RECORDS FOR THE EXERCISE:
>> START
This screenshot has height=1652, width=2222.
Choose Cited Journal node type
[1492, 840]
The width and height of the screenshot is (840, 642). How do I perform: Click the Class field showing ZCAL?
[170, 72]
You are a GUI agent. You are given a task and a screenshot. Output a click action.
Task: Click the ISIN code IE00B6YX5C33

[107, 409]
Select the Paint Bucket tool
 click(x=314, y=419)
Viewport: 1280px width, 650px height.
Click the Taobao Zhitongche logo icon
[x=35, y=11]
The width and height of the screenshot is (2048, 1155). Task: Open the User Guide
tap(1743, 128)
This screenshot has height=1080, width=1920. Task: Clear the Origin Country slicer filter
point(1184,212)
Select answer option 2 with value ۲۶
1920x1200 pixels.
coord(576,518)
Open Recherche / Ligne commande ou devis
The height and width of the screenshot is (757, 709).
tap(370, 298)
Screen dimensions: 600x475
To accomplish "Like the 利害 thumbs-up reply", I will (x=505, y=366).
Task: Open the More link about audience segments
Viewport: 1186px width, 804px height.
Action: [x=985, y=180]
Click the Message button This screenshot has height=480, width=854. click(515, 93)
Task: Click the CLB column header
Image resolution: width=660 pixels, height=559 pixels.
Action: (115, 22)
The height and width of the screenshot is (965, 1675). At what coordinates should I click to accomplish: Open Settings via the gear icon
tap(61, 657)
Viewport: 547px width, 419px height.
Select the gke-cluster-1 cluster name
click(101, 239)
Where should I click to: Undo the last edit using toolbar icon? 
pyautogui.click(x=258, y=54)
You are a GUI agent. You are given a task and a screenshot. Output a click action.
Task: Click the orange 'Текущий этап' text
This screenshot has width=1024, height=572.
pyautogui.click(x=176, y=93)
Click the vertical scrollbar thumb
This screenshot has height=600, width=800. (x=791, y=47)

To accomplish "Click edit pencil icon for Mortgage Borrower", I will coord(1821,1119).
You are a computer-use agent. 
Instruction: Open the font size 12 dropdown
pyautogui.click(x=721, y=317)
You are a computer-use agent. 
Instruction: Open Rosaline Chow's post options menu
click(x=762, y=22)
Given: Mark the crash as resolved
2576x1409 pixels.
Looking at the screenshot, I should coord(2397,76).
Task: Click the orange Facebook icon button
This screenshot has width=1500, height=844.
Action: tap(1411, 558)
>> END
GIVEN PROBLEM: Express each of the lines above as a string in a JSON list, one string per line, and leave out the blank lines.

COMPLETED TASK:
[
  "This screenshot has height=1652, width=2222.",
  "Choose Cited Journal node type",
  "[1492, 840]",
  "The width and height of the screenshot is (840, 642). How do I perform: Click the Class field showing ZCAL?",
  "[170, 72]",
  "You are a GUI agent. You are given a task and a screenshot. Output a click action.",
  "Task: Click the ISIN code IE00B6YX5C33",
  "[107, 409]",
  "Select the Paint Bucket tool",
  " click(x=314, y=419)",
  "Viewport: 1280px width, 650px height.",
  "Click the Taobao Zhitongche logo icon",
  "[x=35, y=11]",
  "The width and height of the screenshot is (2048, 1155). Task: Open the User Guide",
  "tap(1743, 128)",
  "This screenshot has height=1080, width=1920. Task: Clear the Origin Country slicer filter",
  "point(1184,212)",
  "Select answer option 2 with value ۲۶",
  "1920x1200 pixels.",
  "coord(576,518)",
  "Open Recherche / Ligne commande ou devis",
  "The height and width of the screenshot is (757, 709).",
  "tap(370, 298)",
  "Screen dimensions: 600x475",
  "To accomplish \"Like the 利害 thumbs-up reply\", I will (x=505, y=366).",
  "Task: Open the More link about audience segments",
  "Viewport: 1186px width, 804px height.",
  "Action: [x=985, y=180]",
  "Click the Message button This screenshot has height=480, width=854. click(515, 93)",
  "Task: Click the CLB column header",
  "Image resolution: width=660 pixels, height=559 pixels.",
  "Action: (115, 22)",
  "The height and width of the screenshot is (965, 1675). At what coordinates should I click to accomplish: Open Settings via the gear icon",
  "tap(61, 657)",
  "Viewport: 547px width, 419px height.",
  "Select the gke-cluster-1 cluster name",
  "click(101, 239)",
  "Where should I click to: Undo the last edit using toolbar icon? ",
  "pyautogui.click(x=258, y=54)",
  "You are a GUI agent. You are given a task and a screenshot. Output a click action.",
  "Task: Click the orange 'Текущий этап' text",
  "This screenshot has width=1024, height=572.",
  "pyautogui.click(x=176, y=93)",
  "Click the vertical scrollbar thumb",
  "This screenshot has height=600, width=800. (x=791, y=47)",
  "To accomplish \"Click edit pencil icon for Mortgage Borrower\", I will coord(1821,1119).",
  "You are a computer-use agent. ",
  "Instruction: Open the font size 12 dropdown",
  "pyautogui.click(x=721, y=317)",
  "You are a computer-use agent. ",
  "Instruction: Open Rosaline Chow's post options menu",
  "click(x=762, y=22)",
  "Given: Mark the crash as resolved",
  "2576x1409 pixels.",
  "Looking at the screenshot, I should coord(2397,76).",
  "Task: Click the orange Facebook icon button",
  "This screenshot has width=1500, height=844.",
  "Action: tap(1411, 558)"
]